## omibio Analysis demo
This is an example of using omibio for process analysis. We used omibio to analyze a sequence of the *E. coli* genome. The main contents include:
- Read fasta files.
- Predict Open Reading Frames (ORFs).
- Write the prediction ORF as a FASTA file.
- Perform sliding window GC content calculation.
- Perform motif searches.
- Visualize ORFs, sliding window GC, and motifs.



In [None]:
from pathlib import Path
from omibio import *
from omibio.io import read_fasta, write_fasta
from omibio.analysis import find_orfs, sliding_gc, find_motifs
import re

nb_dir = Path().resolve()

input_fasta_path = nb_dir.parent / "data" / "e_coli_gene_sequence.fasta"
output_fasta_path = nb_dir.parent / "output" / "demo_output.fasta"


# Get sequence id & sequence
seqs: SeqCollections = read_fasta(input_fasta_path)
seq_entry: SeqEntry = seqs.entry_list()[0]
sequence: Sequence = seq_entry.seq

# Find ORFs
orf_result: AnalysisResult = find_orfs(sequence, min_length=150, include_reverse=True)

# Sliding GC content calculation
gc_result: AnalysisResult = sliding_gc(sequence, window=50, step=10)

# Motifs
pattern = re.compile(r'(AGGAGG|AGGAG|GGAGG|AGGA|GAGG|GGAG).{5,12}ATG')
motif_result: AnalysisResult = find_motifs(sequence, pattern, include_reverse=True)

# Visualization & output results
orf_dict: dict= orf_result.to_dict(prefix="EcoliORFs")
lines = write_fasta(output_fasta_path, orf_dict, line_len=80)
for line in lines:
    print(line)

orf_result.plot()
gc_result.plot()
motif_result.plot()





TypeError: find_orfs() argument 'seq_id' must be str, not Sequence

## Conclusion
In this analysis, we read a DNA sequence from E. coli and performed three types of analysis: ORF lookup, sliding GC calculation, and motif lookup.

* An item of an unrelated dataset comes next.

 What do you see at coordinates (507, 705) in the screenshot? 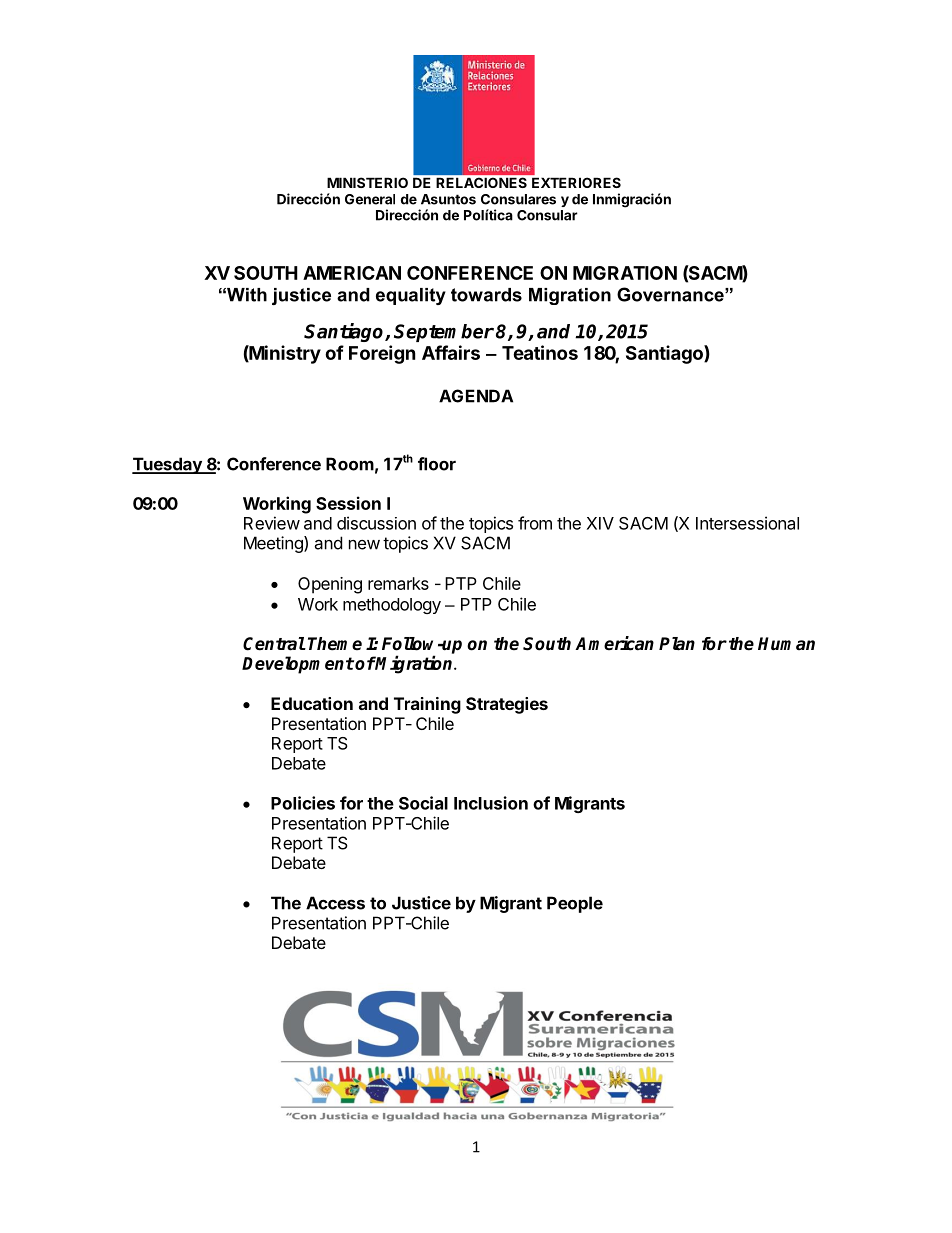
I see `Strategies` at bounding box center [507, 705].
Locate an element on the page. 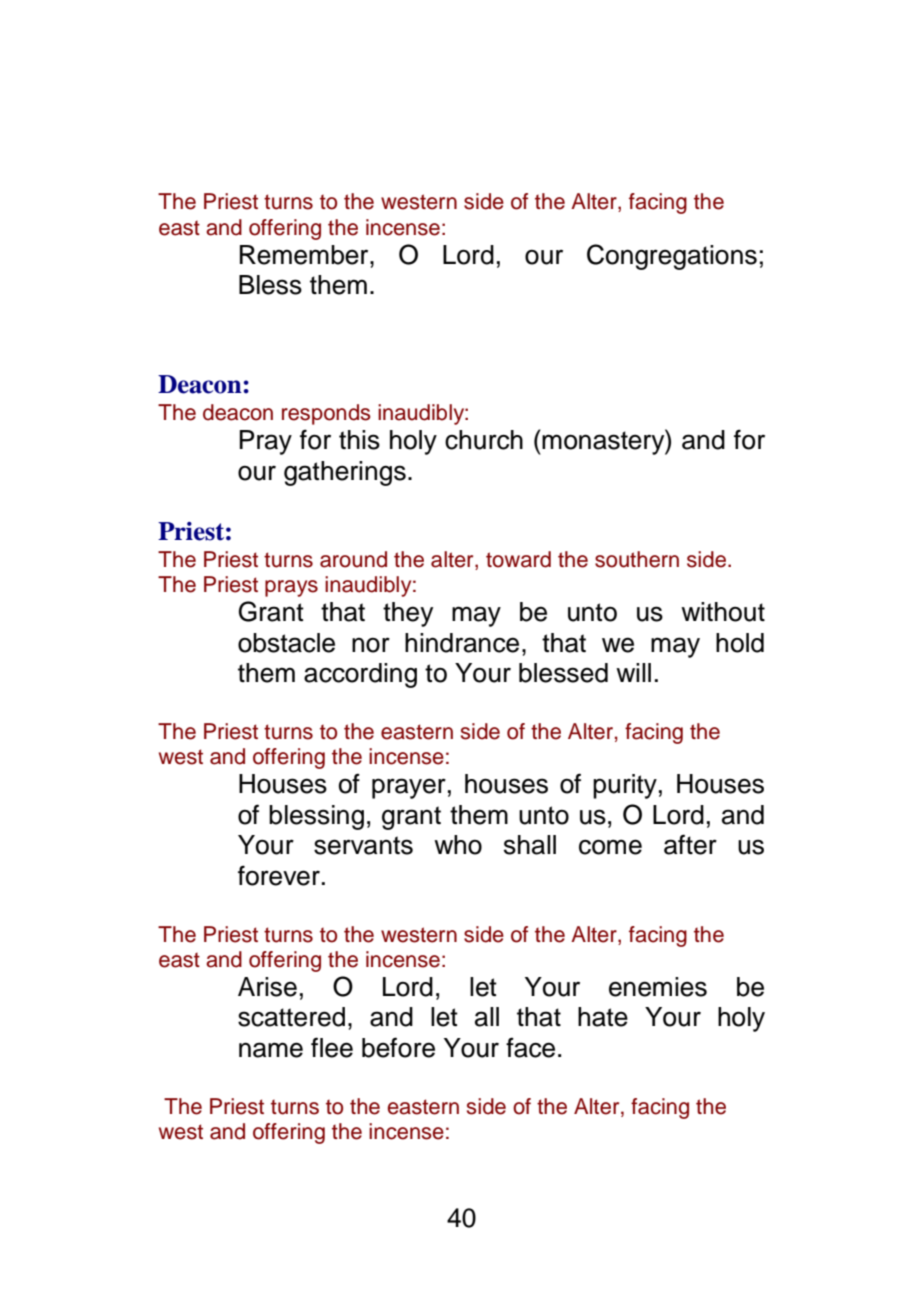 The height and width of the image is (1310, 924). shall is located at coordinates (530, 845).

- First, we conduct a preliminary analysis of the sequence.
    - For ORF lookup, we set the minimum ORF length to 150bp `(min_length=150)` to filter out shorter “false positive” ORFs; we also look for the reverse complementary sequence of the sequence `(include_reverse=True)` to obtain the maximum probability.
    - For the calculation of sliding GC, we set the window length to a small 50bp and the step size to 10bp `(window=50, step=10)`. The reason for this is that the overall DNA sequence GC fluctuations in eukaryotes are relatively insignificant, and a smaller window length can more sensitively capture small GC peaks.
    - For motif searching, we used regular expression searching and compiled the following pattern: `re.compile(r'(AGGAGG|AGGAG|GGAGG|AGGA|GAGG|GGAG).{5,12}ATG')`. In this regular expression, the last `'ATG'` is the start codon of the encoded sequence, while the preceding A and G sequences are several common ribosome binding site (RBS) sequences. They typically appear upstream of the start codon.`'{5,12}'` then defines the distance between these two sequences. Similarly, we also search for motif in reverse complementary sequences`(include_reverse=True)`.

- Then, we output and visualize the results.
    - We can use the `write_fasta()` function to write ORF results into a fasta file.
    - we can perform simple visualization of the analysis results by using the `.plot()` method of `AnalysisResult` (returns of `find_orfs()`, `sliding_gc()`, `find_motifs()`).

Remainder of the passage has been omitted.